Unbiased PheWAS analysis identified numerous genetic variants associated with metabolic diseases and cholelithiasis, which is most frequently caused by precipitation of cholesterol in the gallbladder. Given this, we further investigated the effects of liver enzyme-increasing alleles on metabolic traits using more powered continuous versions of these traits (Supplementary Fig. 2; Supplementary Data 1416). Many liver enzyme-associated alleles showed variation in high-density lipoprotein (HDL; n = 104), low-density lipoprotein (LDL; n = 107), or triglycerides (TG; n = 104) (Supplementary Fig. 2). Anthropometric traits were also frequently associated: 34 genetic variants associated with body mass index (BMI), 20 with waist circumference, and 46 with waist-hip ratio adjusted for BMI (Supplementary Fig. 2, Supplementary Data 1416). Further, all genetic variants associated with variation in risk of cholelithiasis also associated with variation in serum lipid concentrations (Fig. 4C). We also evaluated associations between serum metabolites and liver enzyme-associated alleles based on previously published summary statistics23; we found diverse effects (Supplementary Fig. 3; Supplementary Data 1719). For instance, an ALT-increasing allele in TM6SF2 was associated with decreased intermediate-, low-, and very low-density lipoproteins, while an ALT-increasing allele near MLXIPL associated with a decrease in only very low-density lipoproteins, and another ALT-increasing APOE allele associated with decreased very low- and LDLs but increased HDL concentrations (Supplementary Fig. 3). These findings suggest that distinct metabolic and anthropometric alterations may be important mechanisms by which liver enzyme-increasing alleles cause liver damage.

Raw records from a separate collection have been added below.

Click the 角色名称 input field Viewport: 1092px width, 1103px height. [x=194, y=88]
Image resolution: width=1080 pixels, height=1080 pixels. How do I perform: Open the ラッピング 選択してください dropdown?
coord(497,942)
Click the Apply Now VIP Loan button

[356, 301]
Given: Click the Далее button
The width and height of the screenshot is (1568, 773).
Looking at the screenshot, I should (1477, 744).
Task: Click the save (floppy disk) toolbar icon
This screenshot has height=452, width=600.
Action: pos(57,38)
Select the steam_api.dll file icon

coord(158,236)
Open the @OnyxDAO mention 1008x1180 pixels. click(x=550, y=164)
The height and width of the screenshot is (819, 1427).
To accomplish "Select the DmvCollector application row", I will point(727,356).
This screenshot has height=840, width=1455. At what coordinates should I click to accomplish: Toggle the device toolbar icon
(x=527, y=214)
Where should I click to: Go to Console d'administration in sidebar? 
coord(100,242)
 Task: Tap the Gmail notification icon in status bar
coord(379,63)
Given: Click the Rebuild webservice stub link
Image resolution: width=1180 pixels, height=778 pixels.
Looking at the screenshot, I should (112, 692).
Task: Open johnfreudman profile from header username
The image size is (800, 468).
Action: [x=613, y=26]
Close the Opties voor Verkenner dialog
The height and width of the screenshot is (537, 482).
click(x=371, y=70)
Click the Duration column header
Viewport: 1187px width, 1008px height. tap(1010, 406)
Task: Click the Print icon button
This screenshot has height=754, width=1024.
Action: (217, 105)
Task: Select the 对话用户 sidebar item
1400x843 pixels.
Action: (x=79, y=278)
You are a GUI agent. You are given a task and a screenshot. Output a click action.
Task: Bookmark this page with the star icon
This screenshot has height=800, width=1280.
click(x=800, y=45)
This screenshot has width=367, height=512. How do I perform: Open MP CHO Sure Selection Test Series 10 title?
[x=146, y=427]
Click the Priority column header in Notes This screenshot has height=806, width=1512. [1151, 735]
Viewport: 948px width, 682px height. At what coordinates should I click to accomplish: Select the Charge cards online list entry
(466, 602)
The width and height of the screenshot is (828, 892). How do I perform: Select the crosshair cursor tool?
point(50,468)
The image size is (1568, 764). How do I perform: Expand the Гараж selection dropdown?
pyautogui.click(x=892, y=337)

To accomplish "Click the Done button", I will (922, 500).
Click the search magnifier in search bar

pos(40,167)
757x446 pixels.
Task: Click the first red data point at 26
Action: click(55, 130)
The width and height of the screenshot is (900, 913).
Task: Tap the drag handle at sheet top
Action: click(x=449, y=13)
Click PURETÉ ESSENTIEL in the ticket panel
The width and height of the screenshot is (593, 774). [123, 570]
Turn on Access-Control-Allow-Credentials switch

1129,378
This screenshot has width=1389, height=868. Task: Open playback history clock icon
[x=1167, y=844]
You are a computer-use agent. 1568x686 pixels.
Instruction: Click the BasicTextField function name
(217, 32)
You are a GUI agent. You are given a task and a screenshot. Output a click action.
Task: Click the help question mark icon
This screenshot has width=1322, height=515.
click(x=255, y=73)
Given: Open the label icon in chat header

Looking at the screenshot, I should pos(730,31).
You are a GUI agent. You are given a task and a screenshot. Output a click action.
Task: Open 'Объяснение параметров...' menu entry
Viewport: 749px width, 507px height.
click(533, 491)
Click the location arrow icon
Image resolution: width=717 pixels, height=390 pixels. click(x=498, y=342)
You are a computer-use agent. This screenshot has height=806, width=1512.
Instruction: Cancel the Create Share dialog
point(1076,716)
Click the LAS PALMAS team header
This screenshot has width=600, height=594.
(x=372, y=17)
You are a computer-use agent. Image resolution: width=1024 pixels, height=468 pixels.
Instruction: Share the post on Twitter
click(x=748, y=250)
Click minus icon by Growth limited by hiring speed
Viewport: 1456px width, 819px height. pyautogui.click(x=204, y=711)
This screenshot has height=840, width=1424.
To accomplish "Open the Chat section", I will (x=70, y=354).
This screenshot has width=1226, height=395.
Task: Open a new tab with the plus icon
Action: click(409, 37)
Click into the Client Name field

Pleiotropism analyses: causal inference

Given that liver enzyme-increasing alleles also were associated with multiple metabolic traits in UKBB, we sought to determine direction of effect: specifically, if elevated liver enzymes (presumably reflecting underlying liver disease) resulted in altered metabolism, or vice versa. We did this in two ways. First, we evaluated the variance explained for their respective traits of mutations in the genes coding for the liver enzymes themselves that were most strongly-associated with their respective liver enzyme in UKBB. We chose alleles in ALPL (rs1256330-T, beta = 0.11, p = 1.59 × 10−298, variance explained 0.005 for ALP), GPT (rs141505249-C, beta = 1.6, p < 1 × 10−300, variance explained 0.025 for ALT), GOT1 (rs146049867-T, beta = 0.69, p = 1.41 × 10−65, variance explained 0.0006 for AST), and GOT2 (rs11076256-T, beta = 0.08, p = 2.07 × 10−78, variance explained 0.0006 for AST). The coding variants in ALPL, GPT, GOT1, GOT2 did not have effects on any metabolic trait despite >90% power to detect variance explained >0.0004 on all of these traits (Supplementary Fig. 2). This suggests that ALP, ALT, and AST are not causally related to development of the metabolic changes tested. Second, we evaluated causal relationships between ALT, AST, or ALP and continuous metabolic traits in UKBB using latent causal variable analysis24. We chose these metabolic traits because they were both strongly associated with liver enzyme-altering variants and highly statistically powered (Methods). Only traits for which there was evidence of both non-zero genetic causality proportion and of non-zero genetic correlation (rho) with a liver enzyme were considered causal. We found that genetic predisposition for decreased high-density lipoprotein and increased BMI also causally increased ALT (Supplementary Table 14). There was insufficient evidence that genetic predisposition for any of the metabolic traits causally increased AST (Supplementary Table 15). ALP did not demonstrate high heritability (Z score < 7) so causal inference analysis involving ALP was not interpreted due to possible inflated p values (Supplementary Table 16). There was no significant evidence for causality of ALT, AST, or ALP with any metabolic traits. These analyses suggest that liver enzyme elevations themselves do not cause metabolic diseases, but instead are the result of metabolic disease such as obesity and dyslipidemia.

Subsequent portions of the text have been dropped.